If you've been following world of capital punishment at all in the past few days, you already know what this post is about. The recent blizzard of articles in the US news media regarding some kind of revolutionary report (actually several studies) which examines the death penalty through the wonderfully empirical lens of economics has appeared with a force that's been shocking; I no longer have to search for articles on capital punishment lately. This whirlwind we've seen in the past three days was touched off by a November 17th front page article in the
New York Times which asks
Does the Death Penalty Save Lives? A New Debate. The article, and its
many,
many contemporaries (most of them re-reporting exactly what the
Times did, without a shred of additional analysis) are being said (by themselves) to have precipitated the first serious reexamination of the death penalty's deterrent effect "for the first time in a generation" (
New York Times).
If one reads the articles and their sometimes hysterical, sometimes jubilant quotes about this report which is, essentially, on the economics of murder, it seems as though the death penalty is of the most effective policemen in the country, "preventing 3 to 18 murders" for every inmate executed.
However, further examination and perhaps just a
shred of critical thinking reveal fundamental flaws in the conclusions drawn by the studies and espoused by their media entourage (an entourage eager to sell papers to a public which is equally eager to supplement its 70% support for the death penalty with some favorable articles). Step one is to actually
read one of the reports yourself - it's really not that long (the actual text is just over 20 double-spaced pages, followed by about 15 pages of pretty charts). Next, take a course in
elementary statistics, and pay particular attention to the lectures on sampling error and significance of standard deviations from the mean. Essentially, the data to construct a coherent, unimpeachable correlation and therefore argument are not present. As the
Times article notes:
The death penalty “is applied so rarely that the number of homicides it can plausibly have caused or deterred cannot reliably be disentangled from the large year-to-year changes in the homicide rate caused by other factors,” John J. Donohue III, a law professor at Yale with a doctorate in economics, and Justin Wolfers, an economist at the University of Pennsylvania, wrote in the Stanford Law Review in 2005.

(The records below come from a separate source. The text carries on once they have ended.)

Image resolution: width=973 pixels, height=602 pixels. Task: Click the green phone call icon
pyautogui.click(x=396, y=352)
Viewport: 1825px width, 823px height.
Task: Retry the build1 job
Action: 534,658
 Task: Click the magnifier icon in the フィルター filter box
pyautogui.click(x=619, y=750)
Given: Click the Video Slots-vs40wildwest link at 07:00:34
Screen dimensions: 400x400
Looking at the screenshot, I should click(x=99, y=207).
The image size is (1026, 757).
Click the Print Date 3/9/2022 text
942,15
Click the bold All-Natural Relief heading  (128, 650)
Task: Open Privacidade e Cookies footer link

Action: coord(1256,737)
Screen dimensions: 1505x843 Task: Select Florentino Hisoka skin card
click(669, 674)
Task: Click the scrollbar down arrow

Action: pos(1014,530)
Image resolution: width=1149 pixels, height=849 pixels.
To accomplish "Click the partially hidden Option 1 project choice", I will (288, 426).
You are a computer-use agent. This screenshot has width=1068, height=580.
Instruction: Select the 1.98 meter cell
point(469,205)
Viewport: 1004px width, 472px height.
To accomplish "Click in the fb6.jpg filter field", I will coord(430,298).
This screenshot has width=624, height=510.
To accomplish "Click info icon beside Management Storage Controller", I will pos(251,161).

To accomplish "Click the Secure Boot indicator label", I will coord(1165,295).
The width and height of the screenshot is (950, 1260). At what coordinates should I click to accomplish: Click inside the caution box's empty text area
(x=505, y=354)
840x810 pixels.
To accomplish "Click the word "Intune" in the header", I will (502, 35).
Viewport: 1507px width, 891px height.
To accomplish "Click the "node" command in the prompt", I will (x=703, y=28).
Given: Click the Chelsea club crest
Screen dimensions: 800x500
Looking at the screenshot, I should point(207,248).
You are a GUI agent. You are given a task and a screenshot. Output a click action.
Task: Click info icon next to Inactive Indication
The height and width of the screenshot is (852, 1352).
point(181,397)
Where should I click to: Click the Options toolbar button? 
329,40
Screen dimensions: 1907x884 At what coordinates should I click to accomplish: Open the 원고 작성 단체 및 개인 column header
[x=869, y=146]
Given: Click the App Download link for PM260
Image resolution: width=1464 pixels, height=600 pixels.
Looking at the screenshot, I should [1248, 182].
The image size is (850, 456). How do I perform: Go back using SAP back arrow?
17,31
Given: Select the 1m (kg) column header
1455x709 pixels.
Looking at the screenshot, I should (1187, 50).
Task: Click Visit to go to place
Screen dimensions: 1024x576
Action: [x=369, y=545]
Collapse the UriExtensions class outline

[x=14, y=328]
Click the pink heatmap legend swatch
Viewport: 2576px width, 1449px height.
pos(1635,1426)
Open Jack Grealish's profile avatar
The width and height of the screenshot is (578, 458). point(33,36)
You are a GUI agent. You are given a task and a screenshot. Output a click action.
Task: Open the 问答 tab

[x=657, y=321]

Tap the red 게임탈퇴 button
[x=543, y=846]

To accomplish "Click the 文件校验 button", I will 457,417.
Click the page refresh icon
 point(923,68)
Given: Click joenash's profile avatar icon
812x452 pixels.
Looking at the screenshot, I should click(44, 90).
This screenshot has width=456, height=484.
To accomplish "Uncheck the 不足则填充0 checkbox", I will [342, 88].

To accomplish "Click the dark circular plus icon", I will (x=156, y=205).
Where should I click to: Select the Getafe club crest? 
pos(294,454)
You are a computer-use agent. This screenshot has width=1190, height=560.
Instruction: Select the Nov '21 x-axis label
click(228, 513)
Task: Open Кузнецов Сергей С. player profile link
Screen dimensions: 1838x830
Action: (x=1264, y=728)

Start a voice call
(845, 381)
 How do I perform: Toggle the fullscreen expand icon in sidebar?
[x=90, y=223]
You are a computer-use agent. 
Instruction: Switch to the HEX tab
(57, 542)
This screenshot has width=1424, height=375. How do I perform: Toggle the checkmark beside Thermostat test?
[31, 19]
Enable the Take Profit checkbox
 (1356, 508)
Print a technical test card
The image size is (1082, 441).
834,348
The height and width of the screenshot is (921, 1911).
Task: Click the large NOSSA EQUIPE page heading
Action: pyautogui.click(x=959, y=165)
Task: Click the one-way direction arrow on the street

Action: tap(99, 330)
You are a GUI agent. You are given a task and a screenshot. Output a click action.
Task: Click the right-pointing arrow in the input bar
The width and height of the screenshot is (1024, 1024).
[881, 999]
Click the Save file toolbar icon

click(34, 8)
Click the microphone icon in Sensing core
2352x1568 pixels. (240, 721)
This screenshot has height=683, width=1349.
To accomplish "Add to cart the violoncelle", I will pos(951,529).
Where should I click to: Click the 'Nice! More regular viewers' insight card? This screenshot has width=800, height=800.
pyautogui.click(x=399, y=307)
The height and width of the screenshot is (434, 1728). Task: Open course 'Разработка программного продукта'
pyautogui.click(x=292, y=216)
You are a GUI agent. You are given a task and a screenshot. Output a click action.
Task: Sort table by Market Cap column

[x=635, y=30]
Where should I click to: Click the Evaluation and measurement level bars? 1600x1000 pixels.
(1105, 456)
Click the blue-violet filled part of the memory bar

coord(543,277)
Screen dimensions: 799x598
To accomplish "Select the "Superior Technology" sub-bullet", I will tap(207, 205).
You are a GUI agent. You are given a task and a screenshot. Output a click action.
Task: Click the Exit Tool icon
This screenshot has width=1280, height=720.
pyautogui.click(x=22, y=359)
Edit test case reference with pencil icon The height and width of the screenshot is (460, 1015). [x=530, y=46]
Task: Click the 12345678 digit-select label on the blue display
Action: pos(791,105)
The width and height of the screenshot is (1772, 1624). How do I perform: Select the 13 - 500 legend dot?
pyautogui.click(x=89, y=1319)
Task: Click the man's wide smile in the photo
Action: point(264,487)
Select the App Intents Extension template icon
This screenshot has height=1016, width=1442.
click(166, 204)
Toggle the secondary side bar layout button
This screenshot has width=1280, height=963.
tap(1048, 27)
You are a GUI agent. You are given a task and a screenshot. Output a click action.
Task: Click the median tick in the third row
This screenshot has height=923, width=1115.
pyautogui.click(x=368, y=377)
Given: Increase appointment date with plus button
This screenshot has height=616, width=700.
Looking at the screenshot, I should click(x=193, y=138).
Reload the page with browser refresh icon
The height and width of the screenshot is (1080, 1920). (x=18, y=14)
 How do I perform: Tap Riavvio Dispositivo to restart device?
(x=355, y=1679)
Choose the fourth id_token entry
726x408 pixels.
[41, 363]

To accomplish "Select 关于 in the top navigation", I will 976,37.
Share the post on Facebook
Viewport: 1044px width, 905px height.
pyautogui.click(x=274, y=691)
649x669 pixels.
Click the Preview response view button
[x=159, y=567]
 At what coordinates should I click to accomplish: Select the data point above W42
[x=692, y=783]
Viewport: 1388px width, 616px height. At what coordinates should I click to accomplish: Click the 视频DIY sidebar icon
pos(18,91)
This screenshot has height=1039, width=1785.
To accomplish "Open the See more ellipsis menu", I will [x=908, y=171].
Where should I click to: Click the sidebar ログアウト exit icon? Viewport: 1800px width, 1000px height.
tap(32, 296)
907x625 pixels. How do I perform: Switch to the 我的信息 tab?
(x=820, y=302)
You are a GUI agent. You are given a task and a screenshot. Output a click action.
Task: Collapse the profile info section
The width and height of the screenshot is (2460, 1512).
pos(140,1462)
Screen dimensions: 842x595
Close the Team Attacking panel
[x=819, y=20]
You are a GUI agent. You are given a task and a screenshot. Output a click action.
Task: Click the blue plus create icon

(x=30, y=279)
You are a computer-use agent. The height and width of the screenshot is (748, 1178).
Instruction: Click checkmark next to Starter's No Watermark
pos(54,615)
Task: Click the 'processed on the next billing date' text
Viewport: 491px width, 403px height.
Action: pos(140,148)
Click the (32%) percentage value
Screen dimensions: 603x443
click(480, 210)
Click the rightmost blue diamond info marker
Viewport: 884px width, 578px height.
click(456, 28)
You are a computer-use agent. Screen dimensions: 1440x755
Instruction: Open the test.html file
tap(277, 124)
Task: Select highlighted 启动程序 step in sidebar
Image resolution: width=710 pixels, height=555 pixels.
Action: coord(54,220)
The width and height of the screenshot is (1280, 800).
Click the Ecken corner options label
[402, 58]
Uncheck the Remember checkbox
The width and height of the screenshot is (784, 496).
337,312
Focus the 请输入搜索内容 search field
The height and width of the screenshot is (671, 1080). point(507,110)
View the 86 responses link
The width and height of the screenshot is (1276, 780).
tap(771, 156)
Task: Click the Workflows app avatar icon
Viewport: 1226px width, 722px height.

Next, and perhaps most obviously, is the fact that the other facets of the death penalty are utterly unaffected by these studies: the issues of morality, of cost, of the message sent, are still just as pressing as they were last week. As a letter written to the New York Times the day after the piece ran says:
If the death penalty deterred killers, we would be able to find at least one, in a state without the death penalty, who expected to be caught and imprisoned for life but committed murder anyway. No rational person would make that exchange. Economists will keep debating the numbers, but they should support public policy that sends clear, rational messages. Here’s one: Killing people is wrong — whether they’re walking in a dark alley or strapped to a gurney.
Clearly, the moral and emotional issues are undiminished. These latest studies are interesting, and will serve to intensify the debate over capital punishment in the coming weeks and months. As we move forward with these new opinions, it's important to exercise discretion and critical analysis of how these numbers actually affect the debate.